FIG. 2 is an overall block configuration diagram of a railroad crossing blocking rod breakage damage detection device according to the present invention.

FIG. 3 is an overall block configuration diagram of a railroad crossing blocking rod breakage damage detection device according to the present invention.

FIG. 4 is a broken state diagram of the breaking rod of the crossing breaking rod breaking damage detection device according to the present invention.

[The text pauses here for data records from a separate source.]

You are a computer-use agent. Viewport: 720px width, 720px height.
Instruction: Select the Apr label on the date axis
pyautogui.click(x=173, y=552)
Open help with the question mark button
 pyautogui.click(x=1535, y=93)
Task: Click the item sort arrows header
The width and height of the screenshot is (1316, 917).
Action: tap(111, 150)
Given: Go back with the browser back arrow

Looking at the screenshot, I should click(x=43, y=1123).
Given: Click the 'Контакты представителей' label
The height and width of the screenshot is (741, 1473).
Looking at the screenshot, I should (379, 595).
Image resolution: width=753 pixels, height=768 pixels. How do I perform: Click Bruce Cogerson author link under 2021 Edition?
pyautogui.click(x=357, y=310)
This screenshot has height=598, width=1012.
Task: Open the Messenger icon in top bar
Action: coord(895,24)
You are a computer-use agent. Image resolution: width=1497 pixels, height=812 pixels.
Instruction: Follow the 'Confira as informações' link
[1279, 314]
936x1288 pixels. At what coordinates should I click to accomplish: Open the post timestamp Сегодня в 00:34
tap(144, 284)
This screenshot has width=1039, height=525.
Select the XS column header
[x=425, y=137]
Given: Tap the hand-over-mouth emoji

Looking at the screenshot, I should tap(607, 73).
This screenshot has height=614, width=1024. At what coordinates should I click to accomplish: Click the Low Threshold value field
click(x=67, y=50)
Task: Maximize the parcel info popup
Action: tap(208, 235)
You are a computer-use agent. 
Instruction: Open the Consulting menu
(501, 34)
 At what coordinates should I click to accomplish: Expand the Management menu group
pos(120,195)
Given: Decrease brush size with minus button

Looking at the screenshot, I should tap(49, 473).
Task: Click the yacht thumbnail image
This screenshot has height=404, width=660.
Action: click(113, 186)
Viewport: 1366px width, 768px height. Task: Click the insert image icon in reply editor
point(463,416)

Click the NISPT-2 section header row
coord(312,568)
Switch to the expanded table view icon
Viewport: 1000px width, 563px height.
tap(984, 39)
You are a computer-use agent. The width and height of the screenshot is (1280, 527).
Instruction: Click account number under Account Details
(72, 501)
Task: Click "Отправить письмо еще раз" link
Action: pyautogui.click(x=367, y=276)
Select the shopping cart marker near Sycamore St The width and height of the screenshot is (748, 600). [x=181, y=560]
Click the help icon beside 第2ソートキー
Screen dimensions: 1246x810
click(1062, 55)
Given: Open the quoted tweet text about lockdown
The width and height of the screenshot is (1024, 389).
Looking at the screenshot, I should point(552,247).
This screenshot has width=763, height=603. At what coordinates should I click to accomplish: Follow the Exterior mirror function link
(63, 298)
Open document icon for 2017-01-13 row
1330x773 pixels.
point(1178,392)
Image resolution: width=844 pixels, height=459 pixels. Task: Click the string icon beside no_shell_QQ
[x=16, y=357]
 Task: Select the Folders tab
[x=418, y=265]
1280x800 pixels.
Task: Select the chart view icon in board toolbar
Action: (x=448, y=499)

FIG. 5 is a schematic configuration diagram of a conventional railroad crossing blocking rod breakage detection device.

[Explanation of symbols]

1, 20, 40 ... Railroad crossing blocking rod damage detection device, 2, 21,
41 ... Detecting means, 3, 22 ... Blocking rods, 4, 5, 23, 2
4 ... Optical fiber cable, 6, 25 ... Optical connector, 7 ...
Optical connector for transmission, 8 ... Optical connector for reception, 9, 26 ...
Drive means 10, 27, 45 ... Light emitting means 11, 28,
45 ... Light receiving means, 12, 29 ... Amplifying means, 13, 30 ...
Judgment means, 14, 15 ... External optical fiber cable, 1
6, 31, 47 ... Circuit breaker main body, 17, 32 ... Central processing unit, 42 ... Reflector, 43 ... Breakage detector, 43 ... Mounting pillar, R1 ... Infrared, R2 ... Reflected infrared, S2, S11 ... Drive signal, S3, S4, S12, S13 ... Optical signal, S5, S6, S1
4, S15 ... Received signal, S7, S16 ... Judgment signal.

Claims (2)

[Claims] 1. A disconnecting rod that is rotated by a main body of the interrupter,
A railroad crossing blocking rod breakage detecting device comprising: a detecting unit for detecting breakage of the blocking rod, wherein an optical connector (6) is provided at a tip end portion arranged in the blocking rod (3), and the optical connector (6). ), Two optical fiber cables (4,5) provided in the longitudinal direction of the blocking rod (3), and the blocking due to the attenuation amount of the optical signal transmitted through the optical fiber cables (4,5). A railroad crossing blocking rod breakage detection device comprising: a detection means (2) for detecting breakage of the rod (3). 2. A disconnecting rod which is rotated by a main body of the interrupter,
A railroad crossing blocking rod breakage detecting device comprising: a detection unit for detecting breakage of the blocking rod, wherein an optical connector (25) is provided at a tip end portion disposed inside the blocking rod (22), and the blocking rod (22). ), A light emitting means (27) incorporated at the end of the circuit breaker body (31) side, and a light receiving means (28)
And the light emitting means (27) through the optical connector (25)
An optical fiber cable (23, 24) provided for transmitting and receiving light between the optical fiber cable (23, 24) and the light receiving means (28), and the interruption due to an attenuation amount of an optical signal transmitted through the optical fiber cable (23, 24). A railroad crossing blocking rod breakage detection device comprising: a detection means (2) for detecting breakage of the rod (3).